Your answer should be a single number: the count of lines in the records below containing the word "each".

Stored data entries:
——

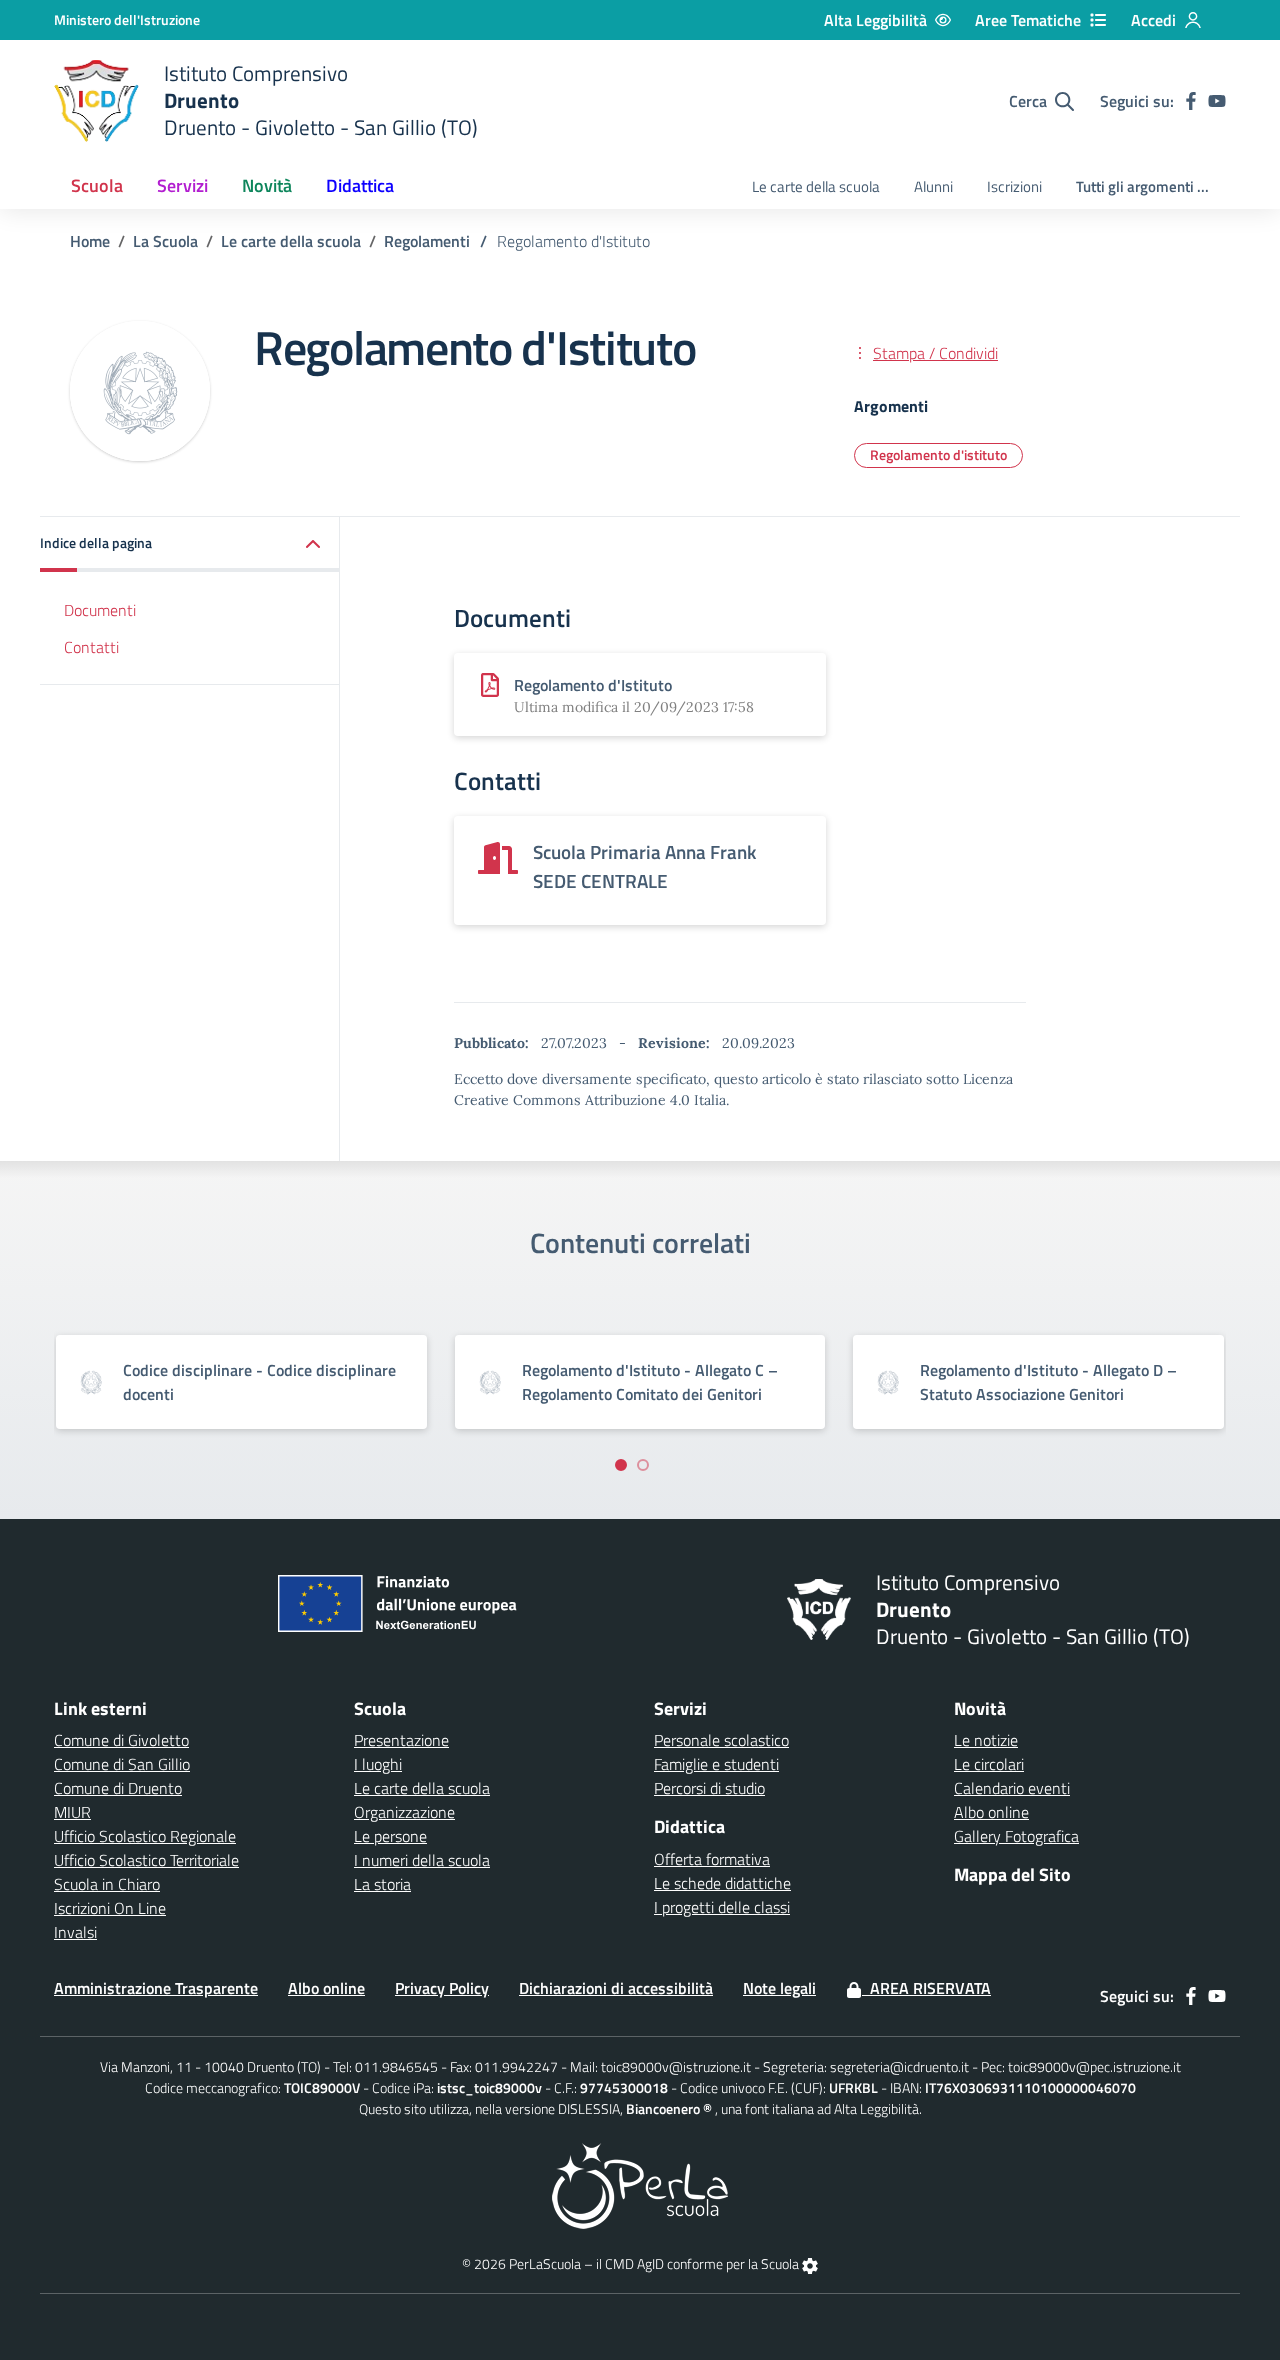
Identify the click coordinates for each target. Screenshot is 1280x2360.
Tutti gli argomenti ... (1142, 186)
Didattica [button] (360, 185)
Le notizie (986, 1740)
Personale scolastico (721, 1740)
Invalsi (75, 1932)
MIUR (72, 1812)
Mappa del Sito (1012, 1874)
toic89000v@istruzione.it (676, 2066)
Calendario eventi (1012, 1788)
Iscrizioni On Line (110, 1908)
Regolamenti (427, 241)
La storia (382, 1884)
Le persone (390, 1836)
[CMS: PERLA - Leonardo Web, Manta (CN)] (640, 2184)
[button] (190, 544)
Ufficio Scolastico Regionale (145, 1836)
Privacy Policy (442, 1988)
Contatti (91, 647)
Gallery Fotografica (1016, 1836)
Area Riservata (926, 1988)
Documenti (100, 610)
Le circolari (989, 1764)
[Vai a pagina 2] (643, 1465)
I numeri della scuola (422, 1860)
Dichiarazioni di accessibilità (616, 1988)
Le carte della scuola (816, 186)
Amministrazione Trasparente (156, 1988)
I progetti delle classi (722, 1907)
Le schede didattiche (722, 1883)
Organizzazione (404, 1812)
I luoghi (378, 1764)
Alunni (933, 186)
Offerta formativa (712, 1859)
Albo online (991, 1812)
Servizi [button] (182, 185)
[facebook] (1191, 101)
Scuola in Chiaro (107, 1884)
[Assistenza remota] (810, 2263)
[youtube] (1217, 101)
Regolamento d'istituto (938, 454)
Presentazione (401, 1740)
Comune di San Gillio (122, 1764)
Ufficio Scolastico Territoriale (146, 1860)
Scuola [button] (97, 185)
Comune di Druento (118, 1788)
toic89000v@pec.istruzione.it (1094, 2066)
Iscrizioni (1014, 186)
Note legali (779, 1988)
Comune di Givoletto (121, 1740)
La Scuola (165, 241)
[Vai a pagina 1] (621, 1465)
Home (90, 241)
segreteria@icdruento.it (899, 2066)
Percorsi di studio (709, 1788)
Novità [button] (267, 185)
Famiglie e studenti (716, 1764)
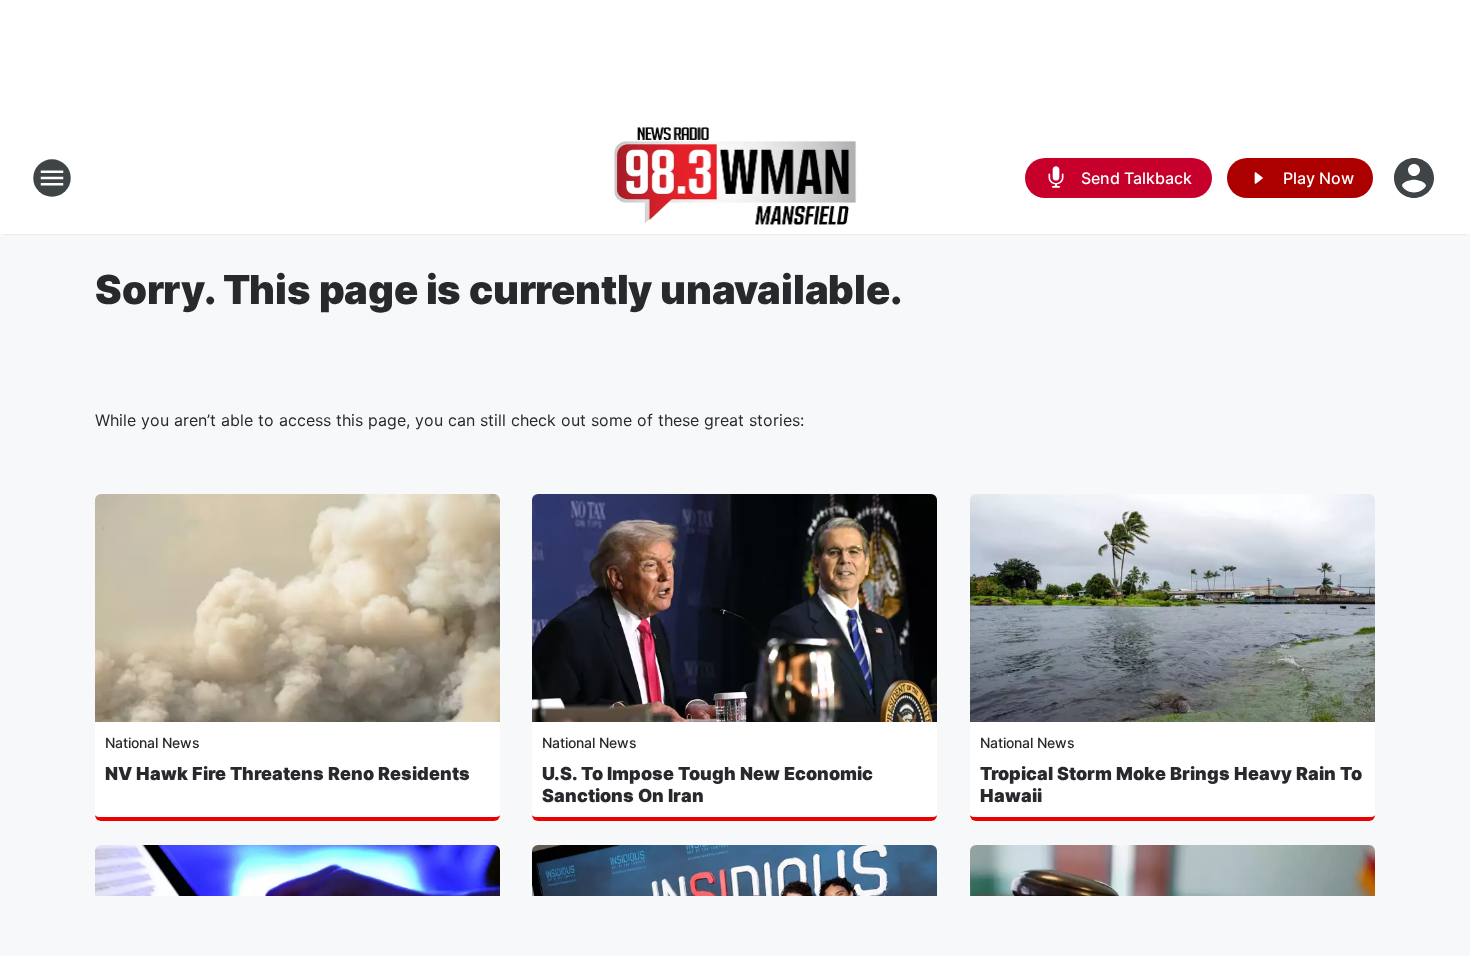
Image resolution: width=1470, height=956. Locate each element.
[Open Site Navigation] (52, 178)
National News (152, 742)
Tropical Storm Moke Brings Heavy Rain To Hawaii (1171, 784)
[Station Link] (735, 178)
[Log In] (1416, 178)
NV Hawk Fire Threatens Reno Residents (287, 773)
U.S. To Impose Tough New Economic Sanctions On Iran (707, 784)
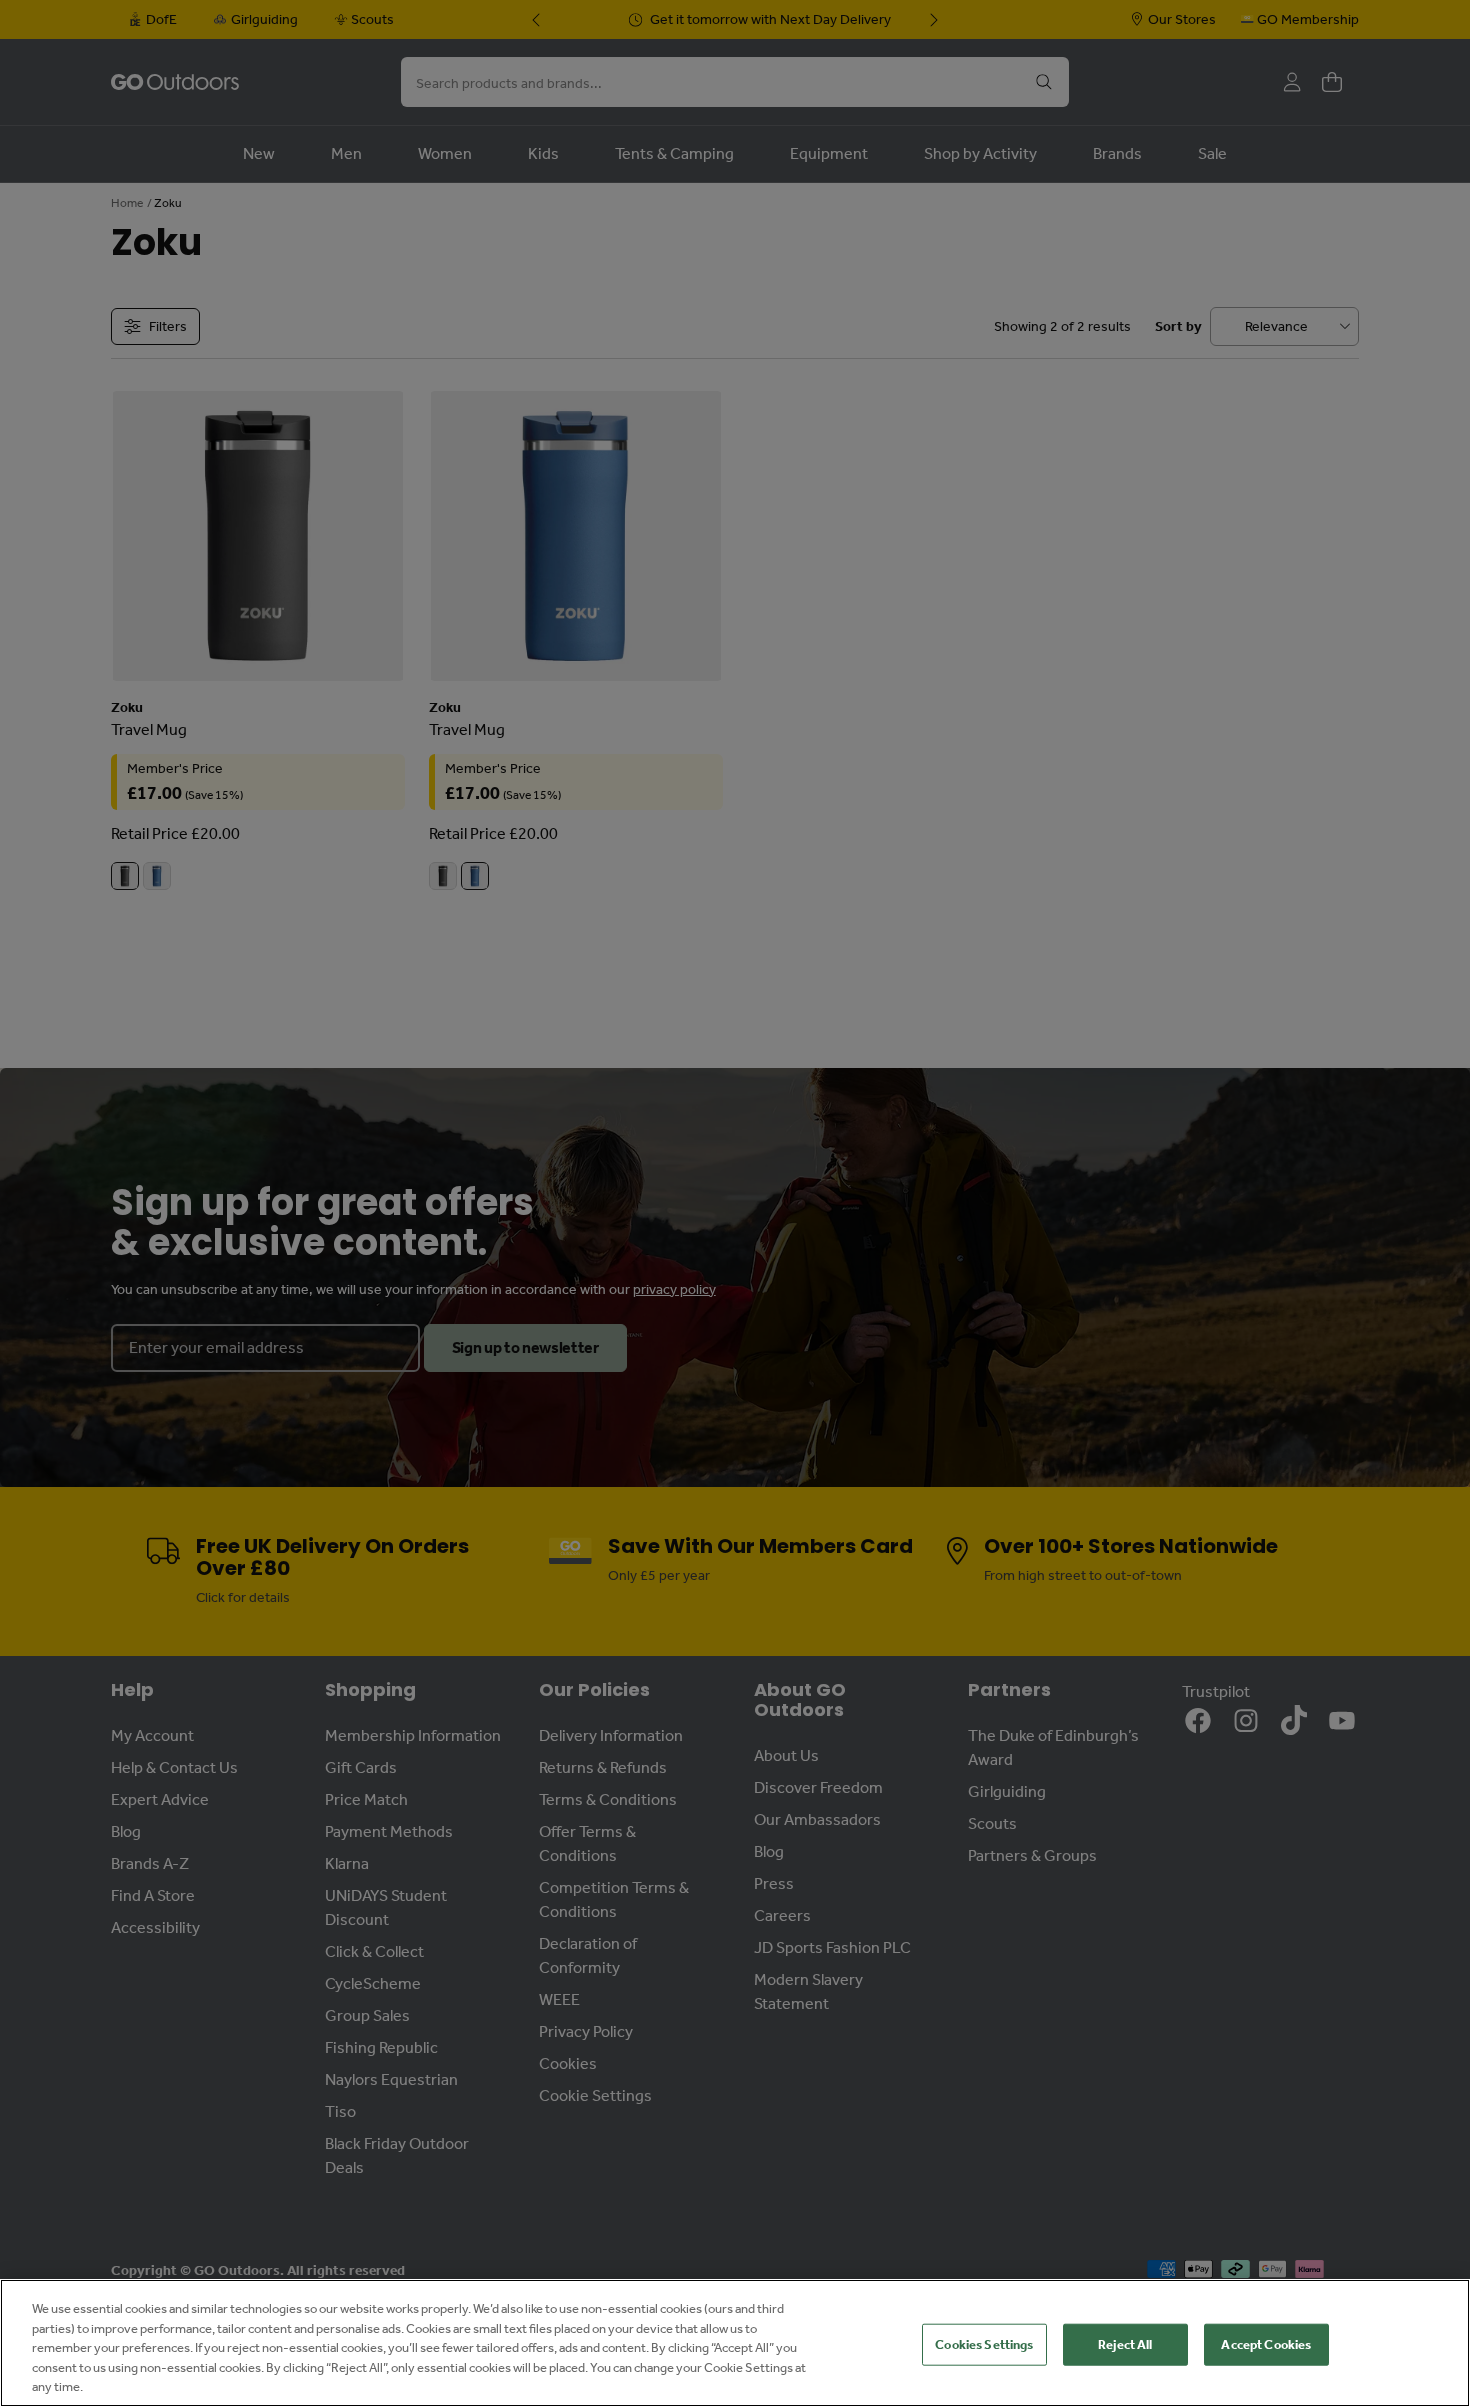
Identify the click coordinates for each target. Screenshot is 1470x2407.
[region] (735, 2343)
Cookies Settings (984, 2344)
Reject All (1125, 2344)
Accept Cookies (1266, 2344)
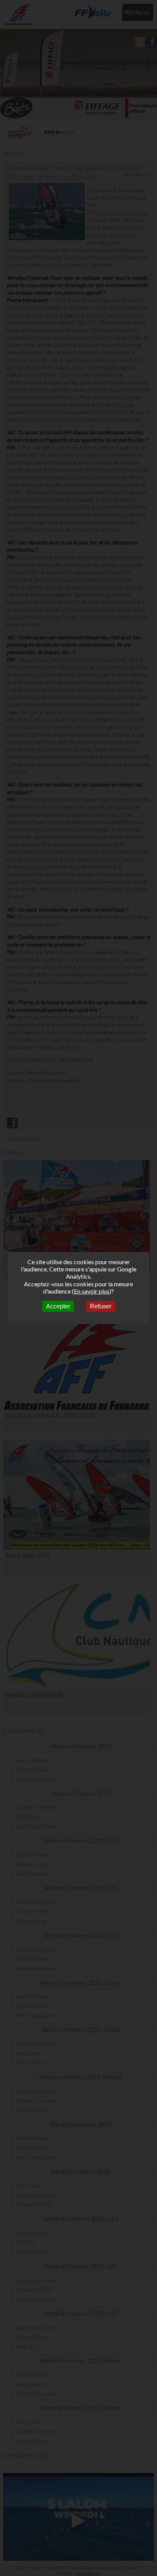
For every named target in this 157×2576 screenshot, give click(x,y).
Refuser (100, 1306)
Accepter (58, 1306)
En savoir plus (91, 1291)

——

Task solution — 3